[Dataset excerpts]

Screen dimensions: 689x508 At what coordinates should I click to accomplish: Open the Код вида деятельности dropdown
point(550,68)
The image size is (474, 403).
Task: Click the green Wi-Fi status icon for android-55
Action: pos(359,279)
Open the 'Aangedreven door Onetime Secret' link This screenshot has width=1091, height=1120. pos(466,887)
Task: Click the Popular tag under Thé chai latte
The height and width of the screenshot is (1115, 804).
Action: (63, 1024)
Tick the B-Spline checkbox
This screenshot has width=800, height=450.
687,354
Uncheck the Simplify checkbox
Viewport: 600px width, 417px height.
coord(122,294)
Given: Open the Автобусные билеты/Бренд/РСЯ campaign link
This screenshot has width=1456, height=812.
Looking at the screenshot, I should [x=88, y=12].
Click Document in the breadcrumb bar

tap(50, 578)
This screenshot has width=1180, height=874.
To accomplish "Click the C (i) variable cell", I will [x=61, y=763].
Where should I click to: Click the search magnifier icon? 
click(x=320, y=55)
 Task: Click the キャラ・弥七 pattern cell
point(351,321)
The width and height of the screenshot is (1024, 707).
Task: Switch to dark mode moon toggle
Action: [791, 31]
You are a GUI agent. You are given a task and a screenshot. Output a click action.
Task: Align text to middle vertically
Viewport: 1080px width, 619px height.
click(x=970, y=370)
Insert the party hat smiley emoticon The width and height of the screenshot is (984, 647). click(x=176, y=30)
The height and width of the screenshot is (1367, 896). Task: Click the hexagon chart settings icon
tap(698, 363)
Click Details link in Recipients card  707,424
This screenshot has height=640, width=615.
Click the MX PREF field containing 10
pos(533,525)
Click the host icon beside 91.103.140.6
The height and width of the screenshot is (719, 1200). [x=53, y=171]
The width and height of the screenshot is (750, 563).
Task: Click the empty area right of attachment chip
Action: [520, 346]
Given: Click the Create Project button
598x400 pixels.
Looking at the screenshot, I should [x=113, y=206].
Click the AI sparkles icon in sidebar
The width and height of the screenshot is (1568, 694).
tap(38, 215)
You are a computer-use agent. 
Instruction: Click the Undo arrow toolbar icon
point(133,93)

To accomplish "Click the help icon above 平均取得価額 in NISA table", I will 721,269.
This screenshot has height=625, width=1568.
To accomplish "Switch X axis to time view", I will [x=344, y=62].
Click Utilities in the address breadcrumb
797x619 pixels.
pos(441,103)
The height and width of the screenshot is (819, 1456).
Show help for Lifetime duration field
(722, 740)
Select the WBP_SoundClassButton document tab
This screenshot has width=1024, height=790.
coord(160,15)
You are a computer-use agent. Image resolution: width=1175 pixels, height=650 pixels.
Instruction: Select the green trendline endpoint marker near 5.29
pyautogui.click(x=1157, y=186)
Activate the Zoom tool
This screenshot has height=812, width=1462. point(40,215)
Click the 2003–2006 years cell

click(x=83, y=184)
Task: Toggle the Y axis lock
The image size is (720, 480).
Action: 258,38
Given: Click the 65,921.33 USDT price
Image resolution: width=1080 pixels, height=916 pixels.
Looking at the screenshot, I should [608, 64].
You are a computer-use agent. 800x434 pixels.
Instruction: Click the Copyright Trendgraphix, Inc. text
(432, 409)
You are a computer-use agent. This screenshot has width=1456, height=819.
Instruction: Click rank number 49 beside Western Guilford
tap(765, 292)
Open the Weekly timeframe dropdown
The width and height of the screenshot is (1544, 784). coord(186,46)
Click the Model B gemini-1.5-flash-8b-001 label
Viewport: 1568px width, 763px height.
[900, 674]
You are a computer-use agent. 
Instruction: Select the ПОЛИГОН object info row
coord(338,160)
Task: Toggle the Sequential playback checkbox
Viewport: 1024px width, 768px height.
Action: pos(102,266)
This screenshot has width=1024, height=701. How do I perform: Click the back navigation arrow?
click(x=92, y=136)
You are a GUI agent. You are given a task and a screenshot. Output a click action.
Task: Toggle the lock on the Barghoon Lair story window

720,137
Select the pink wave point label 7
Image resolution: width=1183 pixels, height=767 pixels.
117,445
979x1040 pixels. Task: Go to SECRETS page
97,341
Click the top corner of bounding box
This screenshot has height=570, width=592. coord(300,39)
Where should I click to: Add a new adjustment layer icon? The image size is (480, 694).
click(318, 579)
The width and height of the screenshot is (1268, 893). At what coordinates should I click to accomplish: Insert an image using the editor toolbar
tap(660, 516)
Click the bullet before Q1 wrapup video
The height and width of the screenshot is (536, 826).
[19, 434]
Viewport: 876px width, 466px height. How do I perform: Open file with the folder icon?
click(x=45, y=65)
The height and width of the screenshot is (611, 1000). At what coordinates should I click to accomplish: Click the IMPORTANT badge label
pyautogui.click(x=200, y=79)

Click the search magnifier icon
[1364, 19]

TASK PROMPT :: The response should be every record above restated exactly.

EXERCISE RESPONSE ::
Screen dimensions: 689x508 At what coordinates should I click to accomplish: Open the Код вида деятельности dropdown
point(550,68)
The image size is (474, 403).
Task: Click the green Wi-Fi status icon for android-55
Action: pos(359,279)
Open the 'Aangedreven door Onetime Secret' link This screenshot has width=1091, height=1120. pos(466,887)
Task: Click the Popular tag under Thé chai latte
The height and width of the screenshot is (1115, 804).
Action: (63, 1024)
Tick the B-Spline checkbox
This screenshot has width=800, height=450.
687,354
Uncheck the Simplify checkbox
Viewport: 600px width, 417px height.
coord(122,294)
Given: Open the Автобусные билеты/Бренд/РСЯ campaign link
This screenshot has width=1456, height=812.
Looking at the screenshot, I should [x=88, y=12].
Click Document in the breadcrumb bar

tap(50, 578)
This screenshot has width=1180, height=874.
To accomplish "Click the C (i) variable cell", I will [x=61, y=763].
Where should I click to: Click the search magnifier icon? 
click(x=320, y=55)
 Task: Click the キャラ・弥七 pattern cell
point(351,321)
The width and height of the screenshot is (1024, 707).
Task: Switch to dark mode moon toggle
Action: [791, 31]
You are a GUI agent. You are given a task and a screenshot. Output a click action.
Task: Align text to middle vertically
Viewport: 1080px width, 619px height.
click(x=970, y=370)
Insert the party hat smiley emoticon The width and height of the screenshot is (984, 647). click(x=176, y=30)
The height and width of the screenshot is (1367, 896). Task: Click the hexagon chart settings icon
tap(698, 363)
Click Details link in Recipients card  707,424
This screenshot has height=640, width=615.
Click the MX PREF field containing 10
pos(533,525)
Click the host icon beside 91.103.140.6
The height and width of the screenshot is (719, 1200). [x=53, y=171]
The width and height of the screenshot is (750, 563).
Task: Click the empty area right of attachment chip
Action: [520, 346]
Given: Click the Create Project button
598x400 pixels.
Looking at the screenshot, I should [x=113, y=206].
Click the AI sparkles icon in sidebar
The width and height of the screenshot is (1568, 694).
tap(38, 215)
You are a computer-use agent. 
Instruction: Click the Undo arrow toolbar icon
point(133,93)

To accomplish "Click the help icon above 平均取得価額 in NISA table", I will 721,269.
This screenshot has height=625, width=1568.
To accomplish "Switch X axis to time view", I will [x=344, y=62].
Click Utilities in the address breadcrumb
797x619 pixels.
pos(441,103)
The height and width of the screenshot is (819, 1456).
Show help for Lifetime duration field
(722, 740)
Select the WBP_SoundClassButton document tab
This screenshot has width=1024, height=790.
coord(160,15)
You are a computer-use agent. Image resolution: width=1175 pixels, height=650 pixels.
Instruction: Select the green trendline endpoint marker near 5.29
pyautogui.click(x=1157, y=186)
Activate the Zoom tool
This screenshot has height=812, width=1462. point(40,215)
Click the 2003–2006 years cell

click(x=83, y=184)
Task: Toggle the Y axis lock
The image size is (720, 480).
Action: 258,38
Given: Click the 65,921.33 USDT price
Image resolution: width=1080 pixels, height=916 pixels.
Looking at the screenshot, I should [608, 64].
You are a computer-use agent. 800x434 pixels.
Instruction: Click the Copyright Trendgraphix, Inc. text
(432, 409)
You are a computer-use agent. This screenshot has width=1456, height=819.
Instruction: Click rank number 49 beside Western Guilford
tap(765, 292)
Open the Weekly timeframe dropdown
The width and height of the screenshot is (1544, 784). coord(186,46)
Click the Model B gemini-1.5-flash-8b-001 label
Viewport: 1568px width, 763px height.
[900, 674]
You are a computer-use agent. 
Instruction: Select the ПОЛИГОН object info row
coord(338,160)
Task: Toggle the Sequential playback checkbox
Viewport: 1024px width, 768px height.
Action: pos(102,266)
This screenshot has width=1024, height=701. How do I perform: Click the back navigation arrow?
click(x=92, y=136)
You are a GUI agent. You are given a task and a screenshot. Output a click action.
Task: Toggle the lock on the Barghoon Lair story window

720,137
Select the pink wave point label 7
Image resolution: width=1183 pixels, height=767 pixels.
117,445
979x1040 pixels. Task: Go to SECRETS page
97,341
Click the top corner of bounding box
This screenshot has height=570, width=592. coord(300,39)
Where should I click to: Add a new adjustment layer icon? The image size is (480, 694).
click(318, 579)
The width and height of the screenshot is (1268, 893). At what coordinates should I click to accomplish: Insert an image using the editor toolbar
tap(660, 516)
Click the bullet before Q1 wrapup video
The height and width of the screenshot is (536, 826).
[19, 434]
Viewport: 876px width, 466px height. How do I perform: Open file with the folder icon?
click(x=45, y=65)
The height and width of the screenshot is (611, 1000). At what coordinates should I click to accomplish: Click the IMPORTANT badge label
pyautogui.click(x=200, y=79)

Click the search magnifier icon
[1364, 19]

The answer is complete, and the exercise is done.